:: Source excerpt ::

>>

What is it like to be in a studio recording your music? What kind of feelings and thoughts race through your heads?
(Steve O) It’s always a great feeling when you finally get to the recording stage of a song. Now having our personal home studio, we have pretty much all the time in the world to lay down our tracks and try out different recording approaches. We do however strive to learn more on the recording and mixing business and really hit hard with our next album, which we are currently working on. When it comes to recording, we’re always relaxed and layed back. There’s no use working under pressure, it would just be counterproductive in our case. We also make sure to make stupid faces while the others are recording just to keep things interesting (laughs)!
(Ste Vy) Recording in the studio is to be at home as we do our own recordings. We try to be relaxed as much as possible, even though the excitement of hearing the product all blending together is very high.

Today I get a feeling that the promotion of a band lands a lot on the bands themselves so how does one promote oneself the best possible way in order to reach as many as possible?
(Steve O) Easy… SPREAD THE WORD!!! These days, you just have to work with all the social media platforms to get your name out there. Reach out to people who either share the same interests, or people who can actually promote your product. In my experience, maybe 5% of people I sent our music to actually gave us feedback and shared our material. So the more you get your stuff out there, the better chances you have of reaching out to someone who will actually make a difference in your overall success. That being said, a band has to find original ways to promote on social media, otherwise they’ll just fade in someone else’s shadow and end up relying solely on overpriced so called « promoters ». Don’t get me wrong, there are amazing promoters out there such as METAL MESSAGE, but you have to be careful when it comes to choosing the best investment for your band.
(Ste Vy) I believe having fresh material and engaging with third parties is the key to promote the band. The music business is very instantaneous, and we need to be able to follow the pace of streamers and keep them engaged with us.

Today we have all these different sub genres in metal. How important is that you can be tagged in one of these? Why isn’t metal enough as a tag?

<<

:: To-do list ::
1. In the band interview, what share of the people he sent the band's music to does Steve O say gave feedback and shared their material?
2. Write the next part of the band interview, picking up right after its final question.
The listing that comes next is separate material with no connection to the band interview.

:: Information supplied ::

>>

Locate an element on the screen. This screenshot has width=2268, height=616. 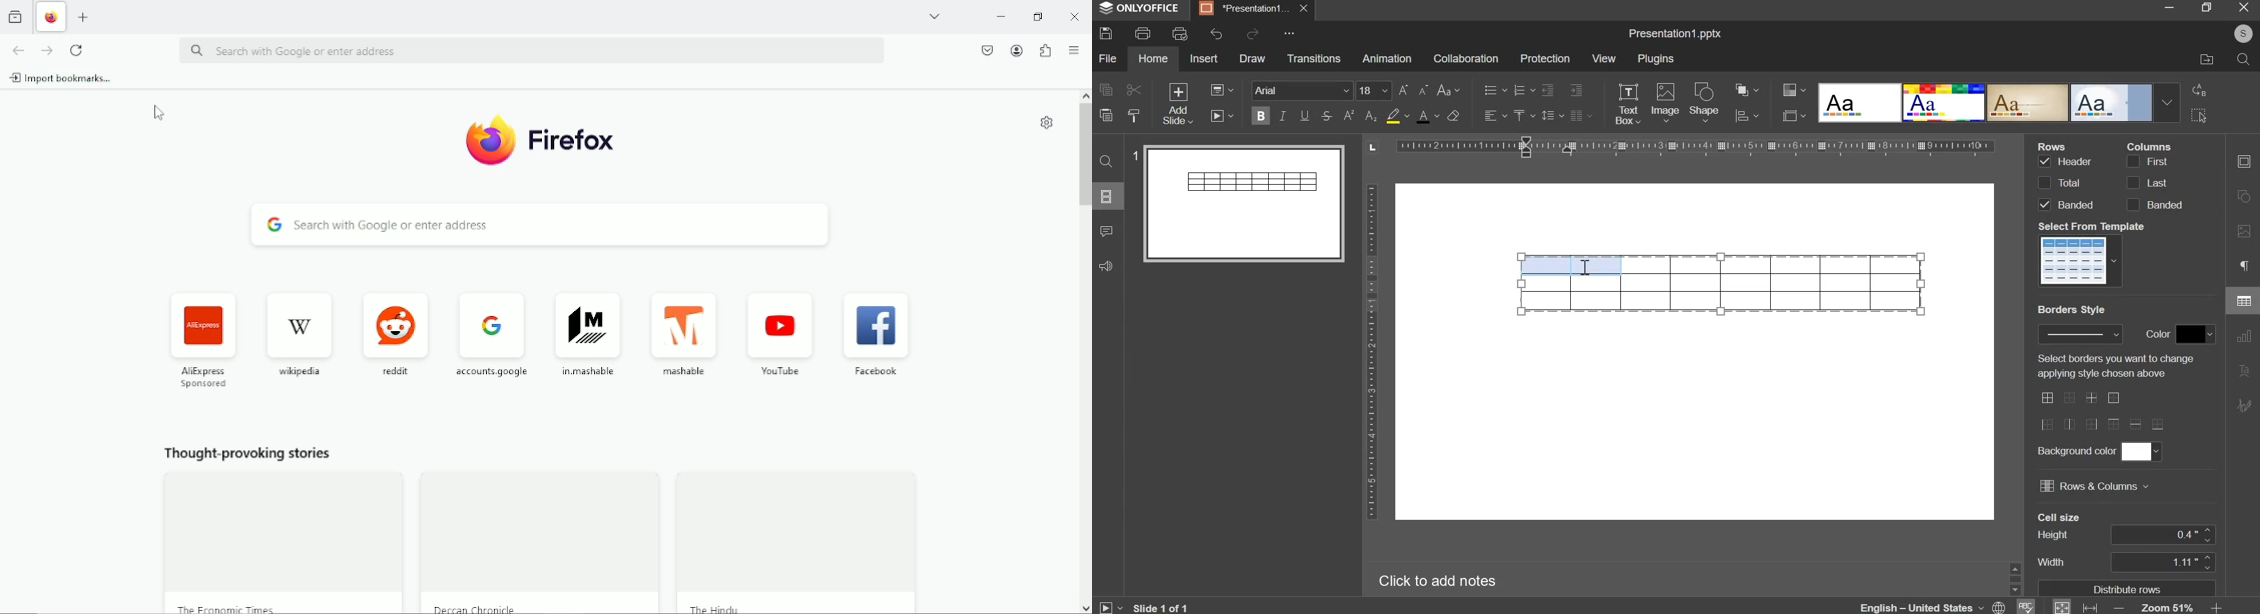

<<

:: Answers for the tasks ::
1. Maybe 5% of them.

2.
(Steve O) I remember the time when I used to go in a music store and go straight to the « Metal » section to spend a lot of time looking at the new releases and the cool artworks. I always ended up buying a new album even though I didn’t know the band. At the time, you didn’t care if it was a sub genre, it was Metal! But nowadays, with the easiest possible access to music all over the world, it’s almost overwhelming when you try to find something new to discover… There’s just so much music to choose from! I think it’s now essential for a band to classify itself as clearly as possible so it can attract the specific public it wants to attract. It will also be easier for the band to be placed accordingly into playlists for people searching new music in a specifc genre. However, in my opinion, I think this evolved classification prevents people, who are more conservative in terms of musical taste, to discover bands in other metal sub genres that could probably swipe them off their feet.
(Ste Vy) Rock n Roll fans have evolved to really define what they appreciate in the music genre. As metal fans, everyone knows the difference between Death Metal and Progressive Metal, as one fan may appreciate one style more than the other and really focus on the one he likes. Giving sub-genres or “sub sub-genres ” can really ease your access in finding out new bands that have a similar style to a well renowned band. For us, I think it’s important to open up our music to those metal fans that are looking for songs in the same “sub sub-genre” they really dig.

What importance is there being part of local/national/international scene? Does playing in a band make you feel like you are a part of something bigger? I know it does to me knowing that in some slight way I was part of the Swedish death metal scene in the 90s.
(Steve O) Everybody has to start somewhere, right? You play the empty venues, you get paid twenty dollars for a three hour gig and you spend a shit load of money on gear and accessories. But the moment your local scene starts showing you some love, it’s just the best feeling in the world! And when you grow as a band, I think it’s your responsibility to give back to your local scene in order to motivate upcoming artists to continue working hard and putting the sweat and tears in everything they do to eventually succeed. My favourite part of being in Rockin’ Engine is when we get to personally meet our fans after the shows and get to know them. That connection is worth all the money in the world!
(Ste Vy) I feel that Rockin’ Engine is a big moving train for which many music fans like to get on board. I think it is amazing that I am one of the drivers of this amazing ride. We are making history in our own little way! If you google our band, you will find plenty of material and all of this will be there in 50 years from now. My grand-son and his children will be able to look at what I did back in the days and possibly dig our music and share it to their generation.

Ever since I first got into metal the art work has been a main motivator in buying a record. What part does art work for album covers play in the world of the band?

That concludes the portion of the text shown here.